1. ## integral

compute the double integral

$\displaystyle \int\int sin(y^2) dydx$ from [0,sqrt(pi)]x[x,sqrt(pi)]

how can I compute sin(y^2)

2. Originally Posted by yzc717
compute the double integral

$\displaystyle \int\int sin(y^2) dydx$ from [0,sqrt(pi)]x[x,sqrt(pi)]

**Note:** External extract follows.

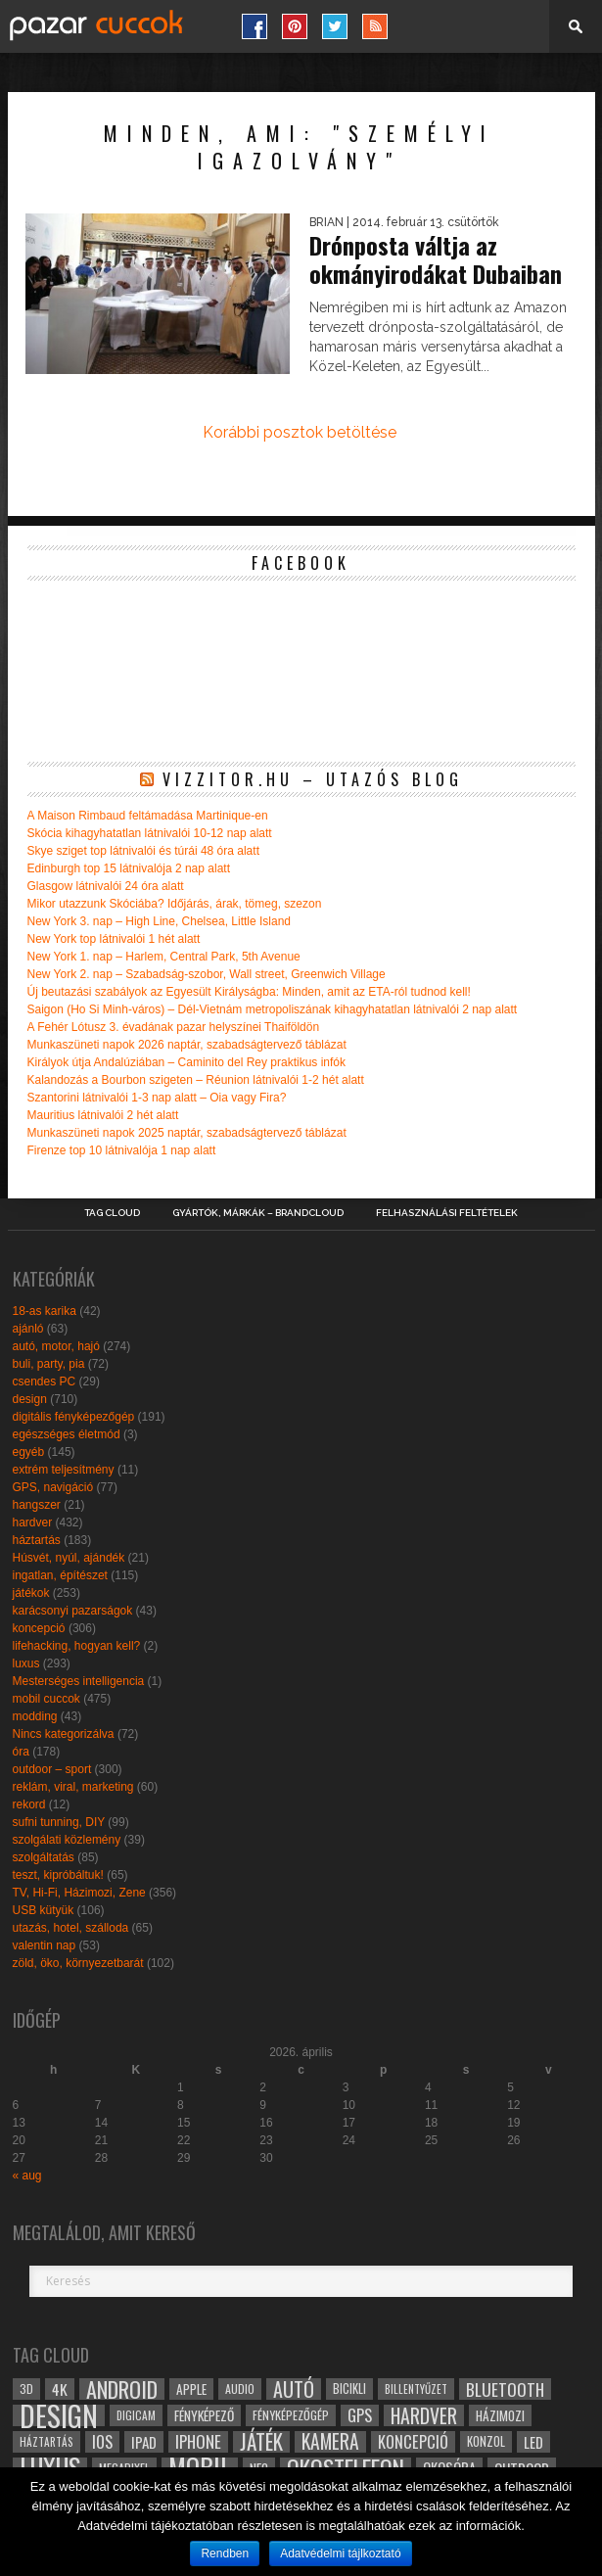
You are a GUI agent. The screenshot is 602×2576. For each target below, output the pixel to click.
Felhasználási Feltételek (447, 1213)
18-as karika (44, 1311)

how can I compute sin(y^2)
Can you explain the limits more clearly.

CB

3. Hello,

One can guess that $\displaystyle 0\leq x \leq \sqrt{\pi}$ and $\displaystyle x\leq y\leq\sqrt{\pi}$

that is $\displaystyle \int_0^{\sqrt{\pi}}\int_x^{\sqrt{\pi}} \sin(y^2) ~dy ~dx$

Reverse the order of the integrals (which is possible since the integrand is positive) :
$\displaystyle 0\leq x\leq y\leq \sqrt{\pi} \Rightarrow$ y ranges from 0 to $\displaystyle \sqrt{\pi}$

$\displaystyle 0\leq x\leq y\leq \sqrt{\pi} \Rightarrow$ x varies from 0 to y.

So the integral is now :

$\displaystyle \int_0^{\sqrt{\pi}}\left(\int_0^y \sin(y^2) ~dx\right)~dy$

$\displaystyle =\int_0^{\sqrt{\pi}}\left(\sin(y^2)\int_0^y dx\right)~dy$

And that's easier

4. Originally Posted by Moo

$\displaystyle =\int_0^{\sqrt{\pi}}\left(\sin(y^2)\int_0^y dx\right)~dy$

And that's easier

that's what I got, I suddenly forget how to compute the sin(y^2)...

5. The inner integral will give y.

Which finally gives $\displaystyle \int_0^{\sqrt{\pi}} y\sin(y^2)~dy$

For this one : substitution !